#### Instrucciones de la tarea:
Reproduce sin cambios el tramo de la columna sobre los debates de la pandemia que va desde "EL PENSADOR por" hasta "las teorías conspirativas.".

#### Texto proporcionado:
━━━━━━

EL PENSADOR por Antonio Pippo
Parece inteligente, viendo lo que está ocurriendo con los inevitables debates sobre la pandemia que está afectando al planeta, insistir en al menos tres líneas de pensamiento que hoy se dispersan, categóricas tanto como desordenadas, a lo largo de todos los medios donde se desarrolla información.
La idea –mi idea, al menos- es aportar sensatez al debate consiguiente, partiendo de la base de no creerme dueño de la razón pero sí un sereno observador de los excesos que saltan a la vista.
A la cabeza siguen las teorías conspirativas.
La base es una sola: el virus fue creado artificialmente por uno o más de los grandes poderes corporativos acerca de los que estamos hartos, supongo, de discutir. Eso no es disparatado: no sería la primera ocasión en que se crean las llamadas “armas biológicas”. Está claro: no discuto la posibilidad, la hipótesis. Sólo me sorprende y preocupa que, quienes propagan esta mirada sobre lo ocurrido no se refieran en absoluto no ya a acusar con precisión a los responsables, sino ni siquiera a teorizar acerca del objetivo. No es un aspecto menor, ya que nunca supe antes, y hablo de casos donde las pruebas dieron carácter de hecho objetivo a la hipótesis, de un objetivo planetario, cuya manipulación por una “mente maestra” parece una fantasía y donde los perjudicados, porque no ha quedado pradera para incendiar, sea el planeta entero. ¿O acaso estamos de broma y sugerimos una intervención extraterrestre?

━━━━━━

#### Material extraído:
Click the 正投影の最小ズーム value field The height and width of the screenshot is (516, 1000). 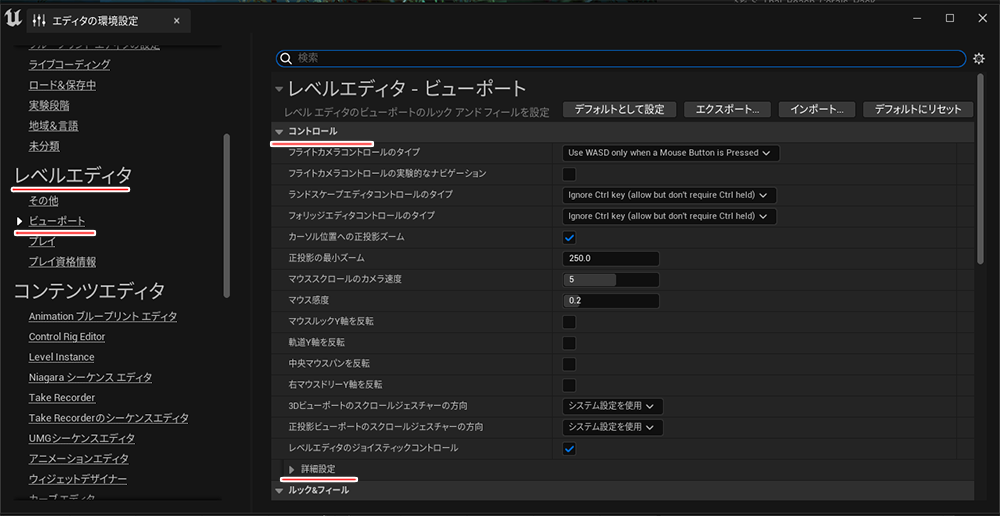[610, 258]

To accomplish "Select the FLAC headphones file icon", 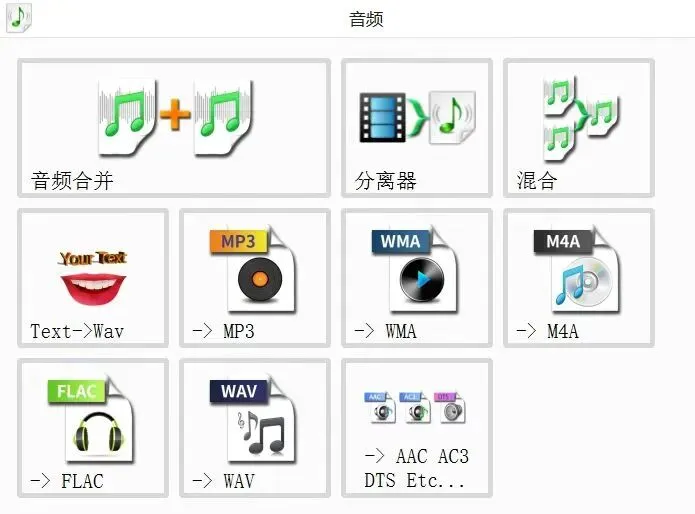I will pos(91,419).
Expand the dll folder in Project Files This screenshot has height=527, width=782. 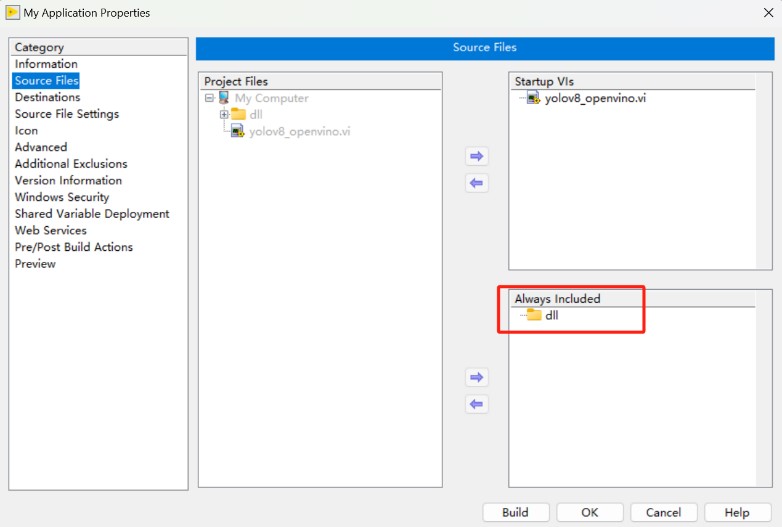[224, 115]
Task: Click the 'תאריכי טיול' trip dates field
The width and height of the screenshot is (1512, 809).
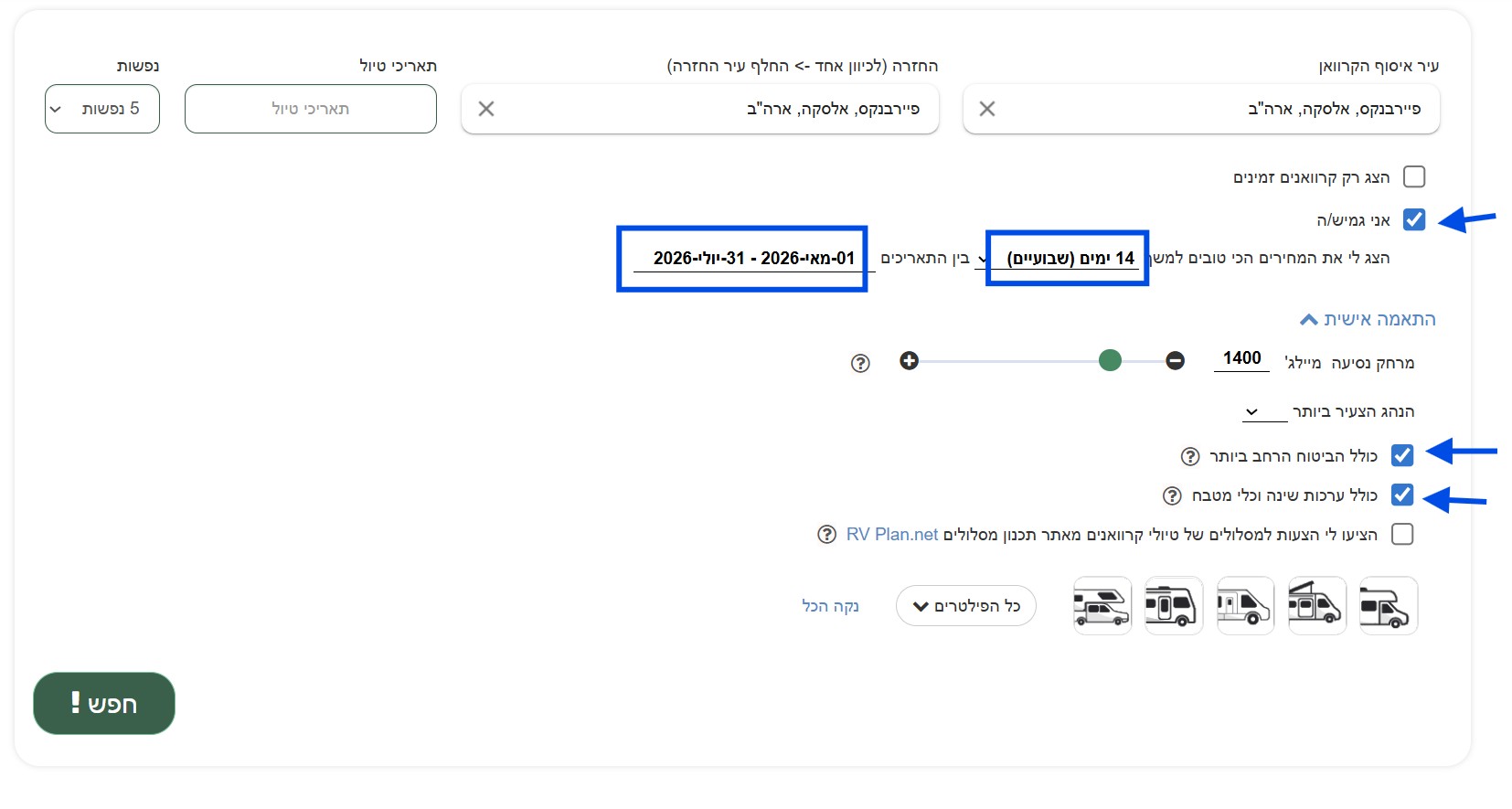Action: [x=311, y=109]

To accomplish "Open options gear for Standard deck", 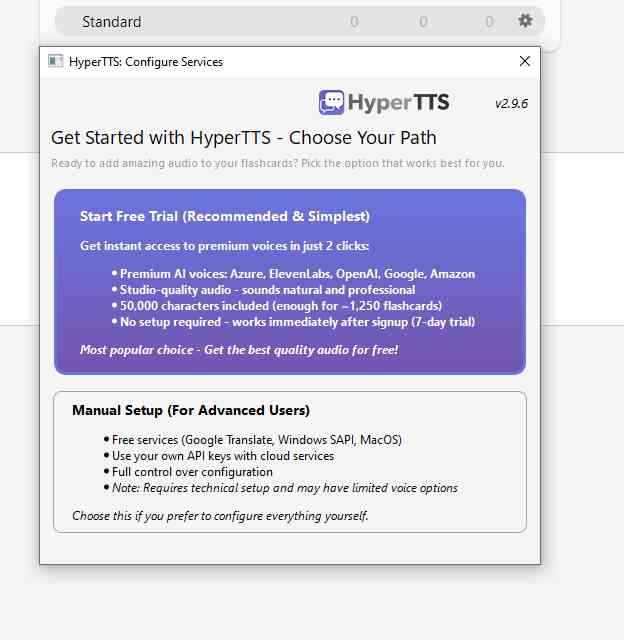I will pos(525,21).
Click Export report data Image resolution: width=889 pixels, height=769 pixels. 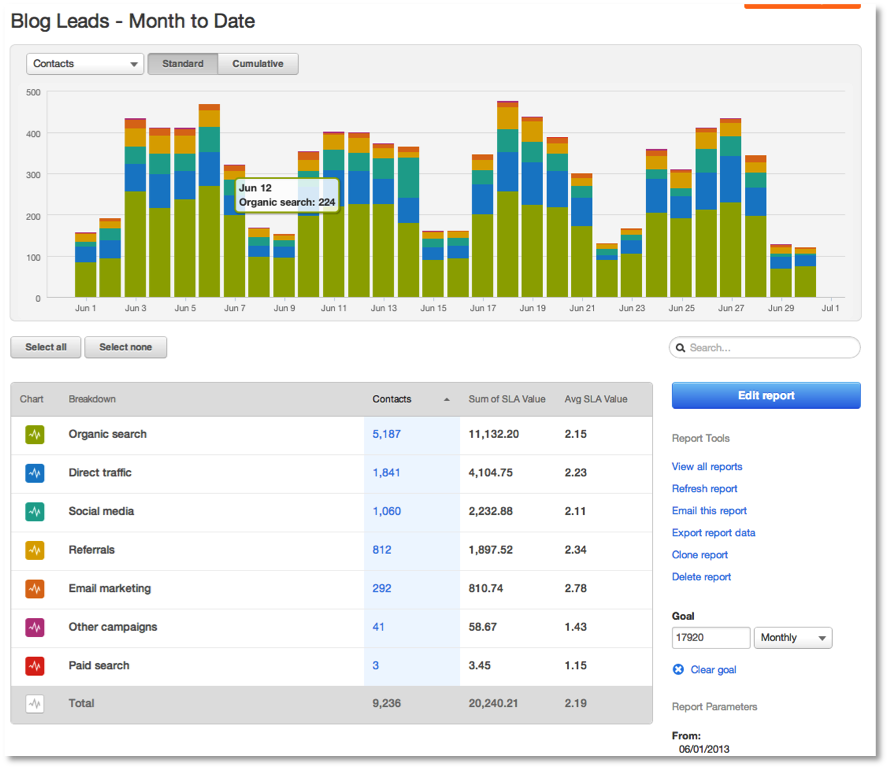(x=713, y=533)
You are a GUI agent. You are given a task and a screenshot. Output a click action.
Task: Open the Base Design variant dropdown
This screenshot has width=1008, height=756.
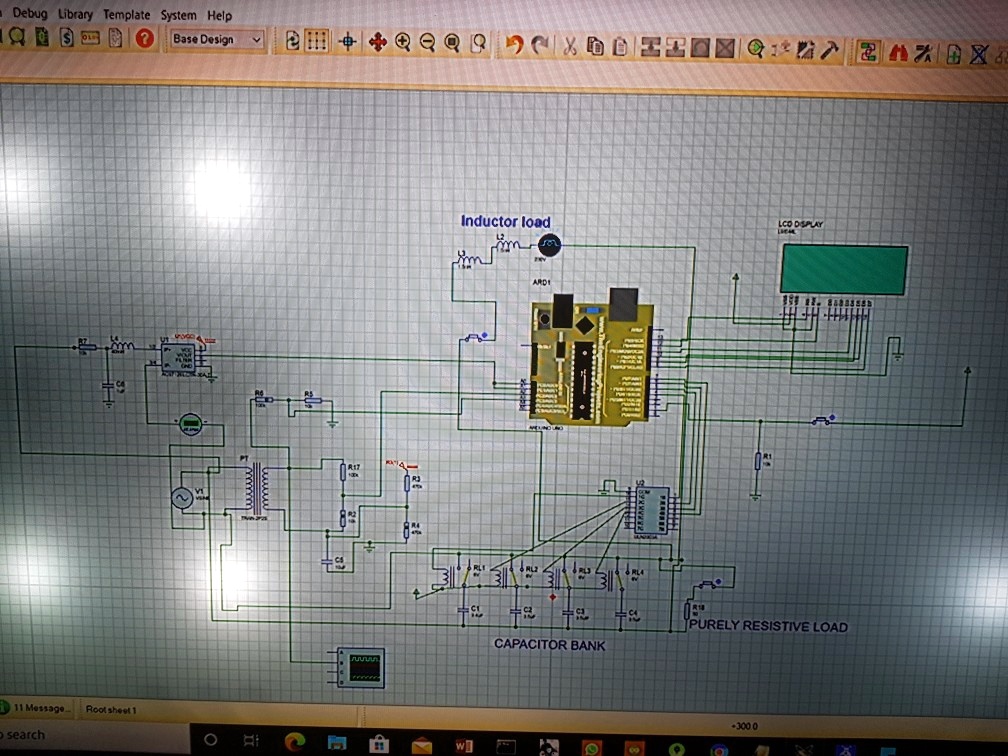click(x=217, y=40)
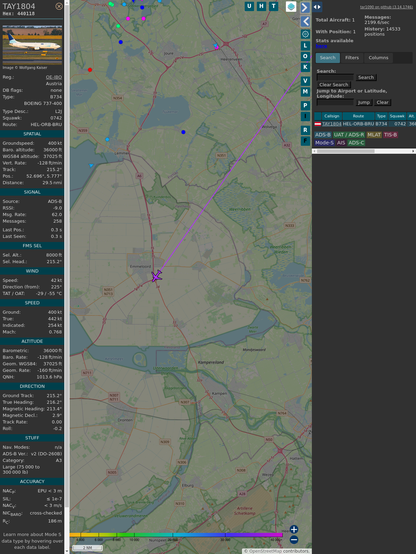This screenshot has height=554, width=416.
Task: Toggle the H map button
Action: (261, 6)
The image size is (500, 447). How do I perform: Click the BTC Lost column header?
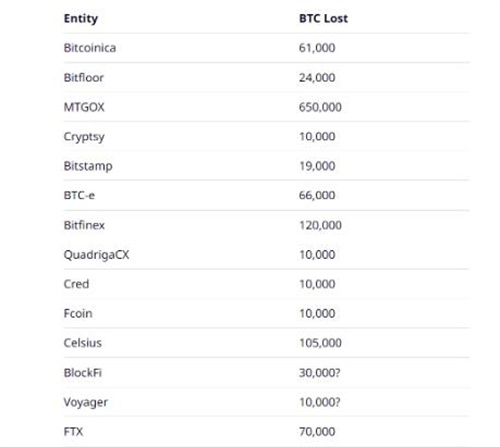pos(323,18)
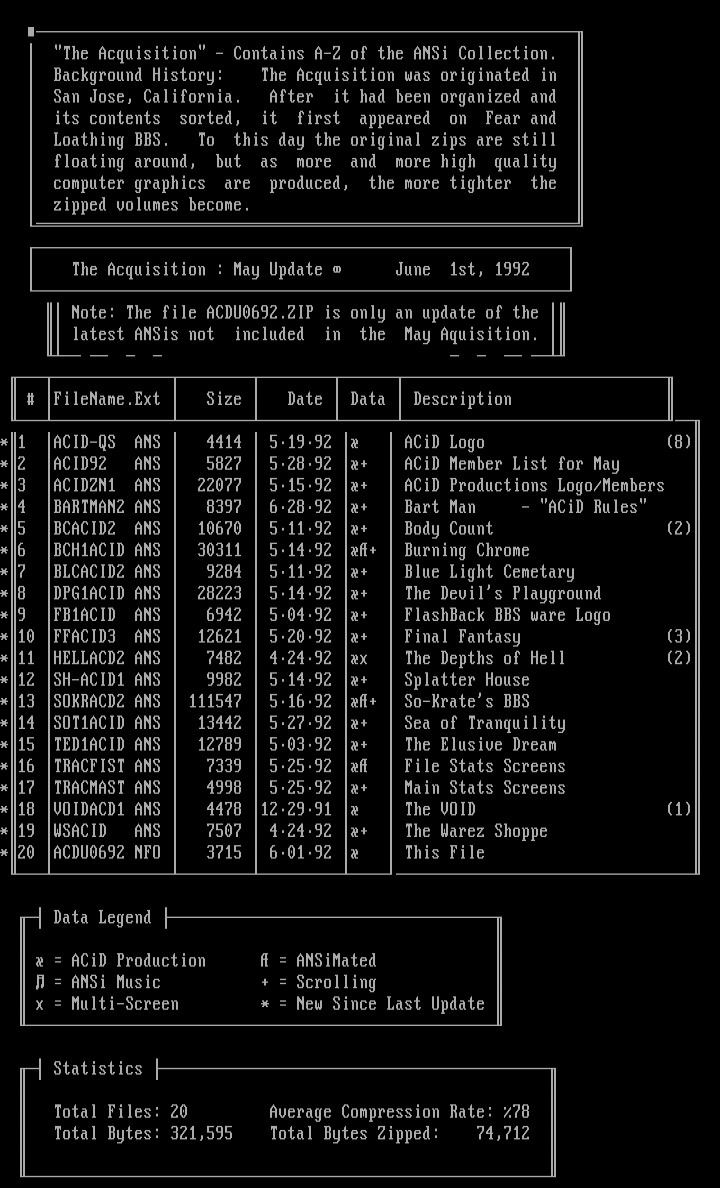Click the Multi-Screen x symbol in legend
This screenshot has height=1188, width=720.
coord(40,1004)
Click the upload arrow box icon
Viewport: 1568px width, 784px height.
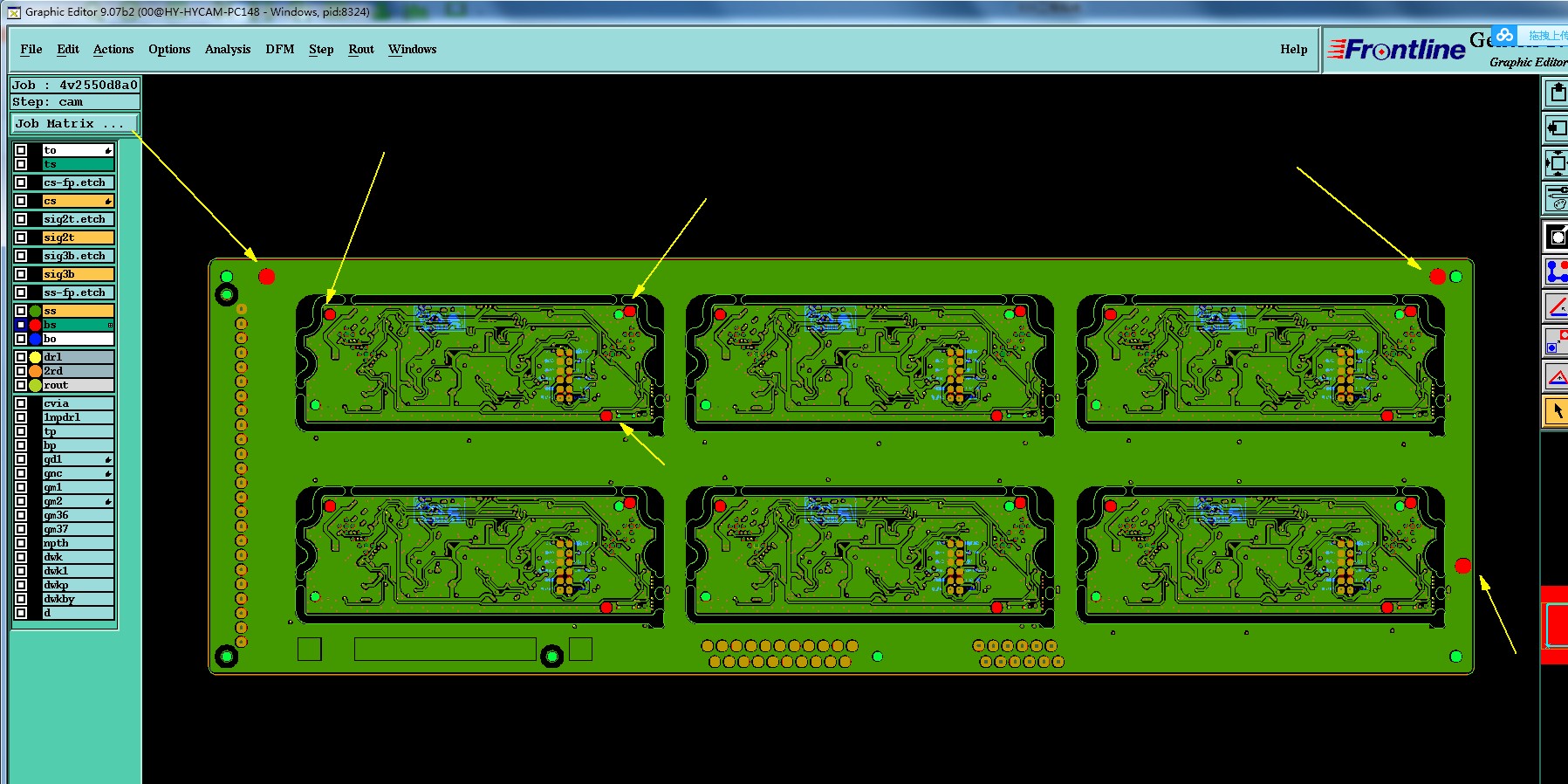tap(1556, 92)
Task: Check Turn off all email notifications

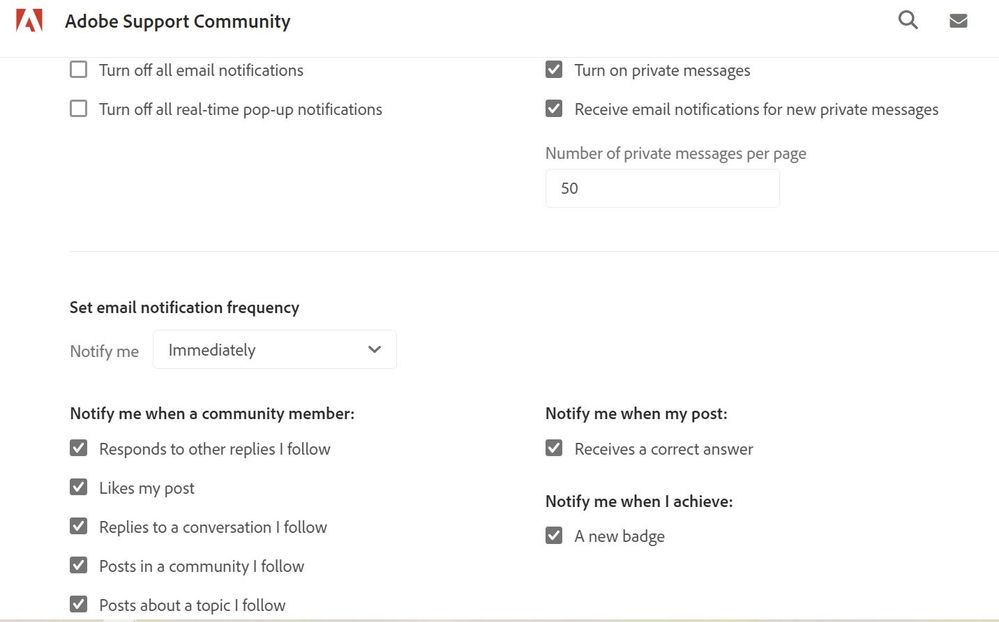Action: pyautogui.click(x=78, y=70)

━━━━━━

#### Ejercicio resuelto:
EL PENSADOR por Antonio Pippo
Parece inteligente, viendo lo que está ocurriendo con los inevitables debates sobre la pandemia que está afectando al planeta, insistir en al menos tres líneas de pensamiento que hoy se dispersan, categóricas tanto como desordenadas, a lo largo de todos los medios donde se desarrolla información.
La idea –mi idea, al menos- es aportar sensatez al debate consiguiente, partiendo de la base de no creerme dueño de la razón pero sí un sereno observador de los excesos que saltan a la vista.
A la cabeza siguen las teorías conspirativas.